In an October 2012 interview, James said that he liked the idea of filming the sequel at the Mall of America. Principal photography commenced on April 21, 2014, at Wynn Las Vegas, and ended on June 26, 2014. It is the first time that Steve Wynn has allowed a commercial film to be shot at this property. A Wynn representative cited publicity for the resort, as well as "mutually beneficial circumstances" between the hotel and Sony Pictures as rationale for approving the project. For the only scene involving the West Orange Pavilion Mall (shown at the beginning of the film), the only exterior shot of the mall is deleted stock footage of the Burlington Mall taken from the first film, while all of the interior shots were filmed in Fashion Show Mall in Las Vegas.

==Release==
Paul Blart: Mall Cop 2 was released by Columbia Pictures in the United States on April 17, 2015.

===Home media===
Paul Blart: Mall Cop 2 was released on DVD and Blu-ray on July 14, 2015, by Sony Pictures Home Entertainment.

== Reception ==
=== Box office ===
Paul Blart: Mall Cop 2 grossed $71 million in North America and $36.5 million in other territories for a worldwide total of $107.5 million, against a production budget of $38 million.

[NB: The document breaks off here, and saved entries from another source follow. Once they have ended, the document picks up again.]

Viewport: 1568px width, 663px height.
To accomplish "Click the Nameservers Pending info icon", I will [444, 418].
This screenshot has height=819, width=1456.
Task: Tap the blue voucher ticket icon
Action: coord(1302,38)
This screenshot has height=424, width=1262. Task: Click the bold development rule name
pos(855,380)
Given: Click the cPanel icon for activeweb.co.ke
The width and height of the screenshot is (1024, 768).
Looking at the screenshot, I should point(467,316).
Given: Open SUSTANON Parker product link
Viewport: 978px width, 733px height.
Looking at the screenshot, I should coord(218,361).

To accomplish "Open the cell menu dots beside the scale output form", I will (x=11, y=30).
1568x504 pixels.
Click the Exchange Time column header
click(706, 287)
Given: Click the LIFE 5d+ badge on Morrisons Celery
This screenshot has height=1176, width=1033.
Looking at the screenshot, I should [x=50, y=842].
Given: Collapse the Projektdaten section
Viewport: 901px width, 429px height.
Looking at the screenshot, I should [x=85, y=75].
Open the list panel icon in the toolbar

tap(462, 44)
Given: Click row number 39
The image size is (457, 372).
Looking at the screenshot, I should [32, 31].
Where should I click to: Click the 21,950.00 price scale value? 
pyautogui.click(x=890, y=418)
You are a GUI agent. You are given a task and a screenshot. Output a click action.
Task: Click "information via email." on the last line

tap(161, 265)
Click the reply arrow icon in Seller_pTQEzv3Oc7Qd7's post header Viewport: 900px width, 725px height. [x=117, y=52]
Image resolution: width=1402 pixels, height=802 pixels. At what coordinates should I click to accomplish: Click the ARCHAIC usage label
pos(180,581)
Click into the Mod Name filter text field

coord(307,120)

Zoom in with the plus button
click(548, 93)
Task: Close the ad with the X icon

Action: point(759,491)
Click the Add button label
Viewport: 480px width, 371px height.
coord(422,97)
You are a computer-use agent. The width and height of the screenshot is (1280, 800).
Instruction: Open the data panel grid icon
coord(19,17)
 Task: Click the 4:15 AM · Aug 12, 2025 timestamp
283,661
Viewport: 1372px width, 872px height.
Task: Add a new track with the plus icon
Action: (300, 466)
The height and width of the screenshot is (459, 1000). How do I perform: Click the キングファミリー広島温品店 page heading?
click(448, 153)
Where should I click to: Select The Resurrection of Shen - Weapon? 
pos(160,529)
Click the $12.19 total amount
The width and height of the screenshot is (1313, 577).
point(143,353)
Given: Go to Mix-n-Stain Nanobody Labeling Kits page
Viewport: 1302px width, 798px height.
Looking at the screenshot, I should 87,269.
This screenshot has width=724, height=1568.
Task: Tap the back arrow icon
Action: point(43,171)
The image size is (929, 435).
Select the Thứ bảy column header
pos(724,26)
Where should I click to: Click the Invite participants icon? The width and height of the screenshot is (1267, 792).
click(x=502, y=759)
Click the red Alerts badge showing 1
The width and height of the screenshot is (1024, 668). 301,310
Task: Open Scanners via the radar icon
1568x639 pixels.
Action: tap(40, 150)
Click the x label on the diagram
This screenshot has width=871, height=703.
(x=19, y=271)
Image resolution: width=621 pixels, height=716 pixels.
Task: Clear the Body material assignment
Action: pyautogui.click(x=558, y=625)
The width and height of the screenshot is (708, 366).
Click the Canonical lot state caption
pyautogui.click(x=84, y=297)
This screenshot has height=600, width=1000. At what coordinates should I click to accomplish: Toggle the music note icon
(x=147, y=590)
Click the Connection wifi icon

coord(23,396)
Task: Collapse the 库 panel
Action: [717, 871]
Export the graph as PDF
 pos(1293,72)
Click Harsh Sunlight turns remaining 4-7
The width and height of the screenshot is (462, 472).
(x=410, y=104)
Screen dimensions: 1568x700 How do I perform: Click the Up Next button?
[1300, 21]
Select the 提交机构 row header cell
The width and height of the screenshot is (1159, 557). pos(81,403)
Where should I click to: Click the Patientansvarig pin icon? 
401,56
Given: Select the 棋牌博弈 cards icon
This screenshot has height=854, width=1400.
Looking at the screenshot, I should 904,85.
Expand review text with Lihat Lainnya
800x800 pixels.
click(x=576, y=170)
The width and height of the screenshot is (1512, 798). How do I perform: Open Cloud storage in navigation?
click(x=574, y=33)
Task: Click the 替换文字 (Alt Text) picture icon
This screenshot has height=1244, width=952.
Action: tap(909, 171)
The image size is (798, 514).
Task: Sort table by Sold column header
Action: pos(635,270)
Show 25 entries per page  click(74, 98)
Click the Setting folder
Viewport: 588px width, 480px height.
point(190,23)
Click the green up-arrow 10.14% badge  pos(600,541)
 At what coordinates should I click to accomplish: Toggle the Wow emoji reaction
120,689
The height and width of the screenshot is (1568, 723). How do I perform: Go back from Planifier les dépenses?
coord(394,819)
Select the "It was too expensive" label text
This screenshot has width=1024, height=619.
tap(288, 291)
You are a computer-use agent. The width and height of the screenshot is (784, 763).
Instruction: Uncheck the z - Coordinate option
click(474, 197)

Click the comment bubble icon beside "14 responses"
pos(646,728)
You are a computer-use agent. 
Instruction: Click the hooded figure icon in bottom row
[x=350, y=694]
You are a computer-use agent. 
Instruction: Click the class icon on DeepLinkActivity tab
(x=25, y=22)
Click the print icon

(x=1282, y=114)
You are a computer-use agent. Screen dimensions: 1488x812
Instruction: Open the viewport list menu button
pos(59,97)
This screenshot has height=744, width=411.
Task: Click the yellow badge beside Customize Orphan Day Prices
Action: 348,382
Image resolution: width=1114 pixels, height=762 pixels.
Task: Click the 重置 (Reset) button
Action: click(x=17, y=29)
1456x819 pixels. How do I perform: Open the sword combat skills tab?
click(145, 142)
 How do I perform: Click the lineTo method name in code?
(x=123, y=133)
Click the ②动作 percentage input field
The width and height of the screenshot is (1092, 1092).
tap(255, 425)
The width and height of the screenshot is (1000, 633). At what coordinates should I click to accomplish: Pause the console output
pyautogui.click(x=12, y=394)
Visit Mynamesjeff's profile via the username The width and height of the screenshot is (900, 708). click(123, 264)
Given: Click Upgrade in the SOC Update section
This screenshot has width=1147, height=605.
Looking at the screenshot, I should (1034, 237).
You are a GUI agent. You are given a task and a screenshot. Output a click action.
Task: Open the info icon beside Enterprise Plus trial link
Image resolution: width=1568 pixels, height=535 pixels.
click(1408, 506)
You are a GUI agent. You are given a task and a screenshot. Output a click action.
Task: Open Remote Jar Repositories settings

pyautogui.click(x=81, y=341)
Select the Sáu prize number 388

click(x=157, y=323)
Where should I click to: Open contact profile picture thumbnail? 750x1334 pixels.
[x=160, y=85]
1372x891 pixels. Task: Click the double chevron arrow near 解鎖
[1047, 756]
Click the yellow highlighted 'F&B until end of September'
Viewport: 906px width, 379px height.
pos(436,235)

In its opening weekend, the film grossed $23.8 million, finishing second at the box office behind Furious 7 ($29.2 million).

=== Critical response ===
 Metacritic, which uses a weighted average, assigned the film a score of 13 out of 100, based on 16 critics, indicating "overwhelming dislike". Audiences polled by CinemaScore gave the film an average grade of "B−" on an A+ to F scale.

Sara Stewart of the New York Post gave the film one out of four stars and wrote that the plot is "just an excuse for James to do his one trick over and over: Bluster, then screw up humiliatingly". Frank Scheck of The Hollywood Reporter wrote, "James tries hard, very hard, to inject the proceedings with slapstick humor, propelling his large body through endless physical contortions in a fruitless effort for laughs." Justin Chang of Variety called it a "tacky, numbingly inane sequel".

In rating the film zero stars, Christy Lemire of RogerEbert.com wrote, "Truly, there is not a single redeeming moment in director Andy Fickman's film. A general flatness and lethargy permeate these reheated proceedings." Kevin P. Sullivan of Entertainment Weekly gave the film a D and called it "far from the worst movie that you'll ever see", though he wondered why people would bother watching it. Peter Howell of the Toronto Star gave the film a half a star out of four, saying: "Caddyshack 2. Exorcist 2. Speed 2. To this small sample of the ever-expanding list of wretched movie sequels, add Paul Blart: Mall Cop 2, a gobsmackingly witless excuse for entertainment." Andy Webster of The New York Times described the film as inoffensive but familiar.

=== Legacy ===
In 2015, Tim Batt and Guy Montgomery (hosts of The Worst Idea of All Time) formed a podcast called 'Til Death Do Us Blart with Justin McElroy, Travis McElroy, and Griffin McElroy (hosts of My Brother, My Brother and Me) to review Paul Blart: Mall Cop 2 every Thanksgiving for the rest of their lives.

In 2023, playwright Alan Talaga produced Paul Blart 3: Blart of Darkness at the Broom Street Theater in Madison, Wisconsin. This new take on the series, only marginally connected to the preceding films, imagines Blart as a Mad Max style hero in a post-apocalyptic wasteland.

=== Accolades ===

| Award | Category | Nominee | Result |
| Teen Choice Awards | Choice Movie: Comedy | Paul Blart: Mall Cop 2 | Nominated |
| Choice Movie Actor: Comedy | Kevin James | Nominated |
| Choice Movie Actress: Comedy | Raini Rodriguez | Nominated |
| Golden Raspberry Award | Worst Picture | Todd Garner, Kevin James, Adam Sandler | Nominated |
| Worst Actor | Kevin James | Nominated |
| Worst Director | Andy Fickman | Nominated |
| Worst Screenplay | Nick Bakay and Kevin James | Nominated |
| Worst Prequel, Remake, Rip-off or Sequel | Paul Blart: Mall Cop 2 | Nominated |
| Worst Screen Combo | Kevin James and either his Segway or his glued-on mustache | Nominated |

== Possible sequel ==
In January 2022, Kevin James expressed interest in making a third film, but he stated that a script had not yet been developed. Co-star Lauren Ash has also expressed interest in doing a sequel.